Exercise details: Pictures are to be excluded. Please print only the lines from the one containing "Instruction: Click the" through the end of the data, exactly as they appear.

Task data:

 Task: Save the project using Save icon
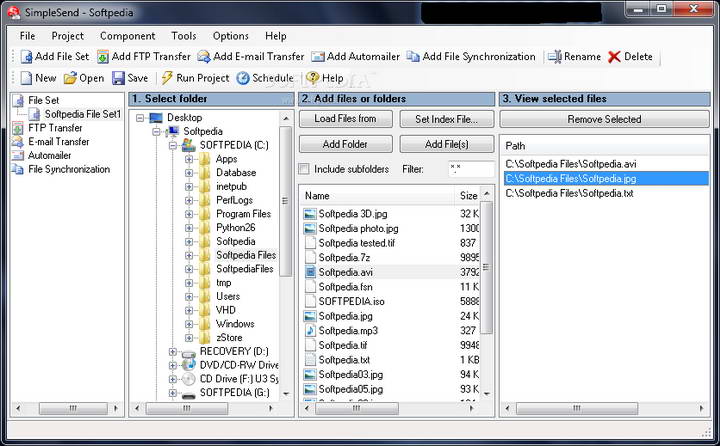(118, 78)
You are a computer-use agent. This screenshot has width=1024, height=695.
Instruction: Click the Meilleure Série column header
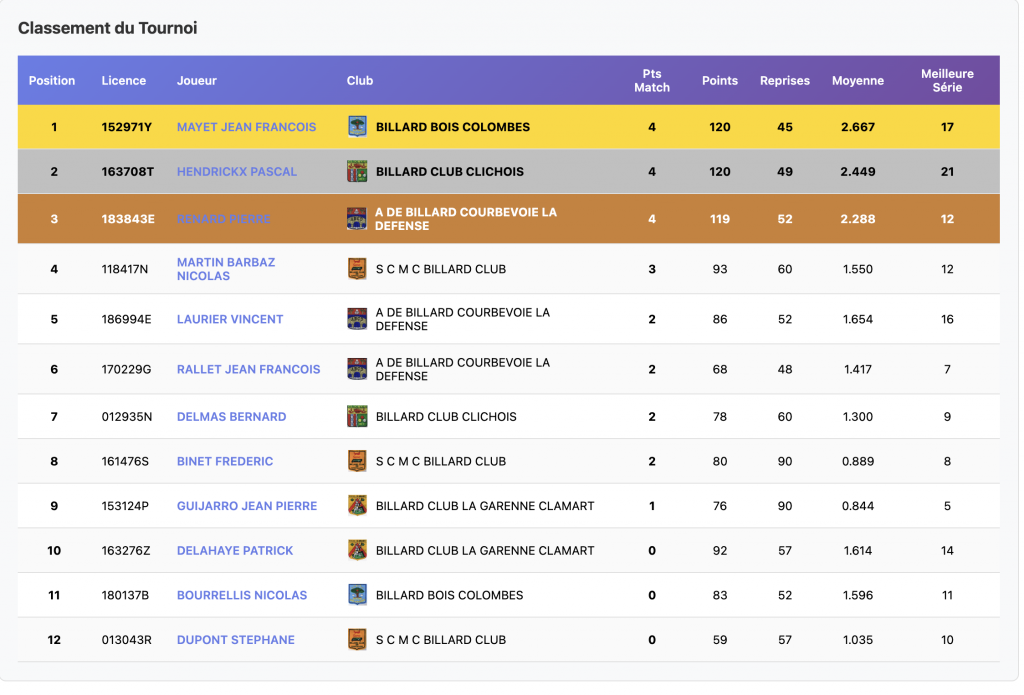(x=946, y=81)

Response area:
Instruction: Click the Meilleure Série column header
(x=946, y=81)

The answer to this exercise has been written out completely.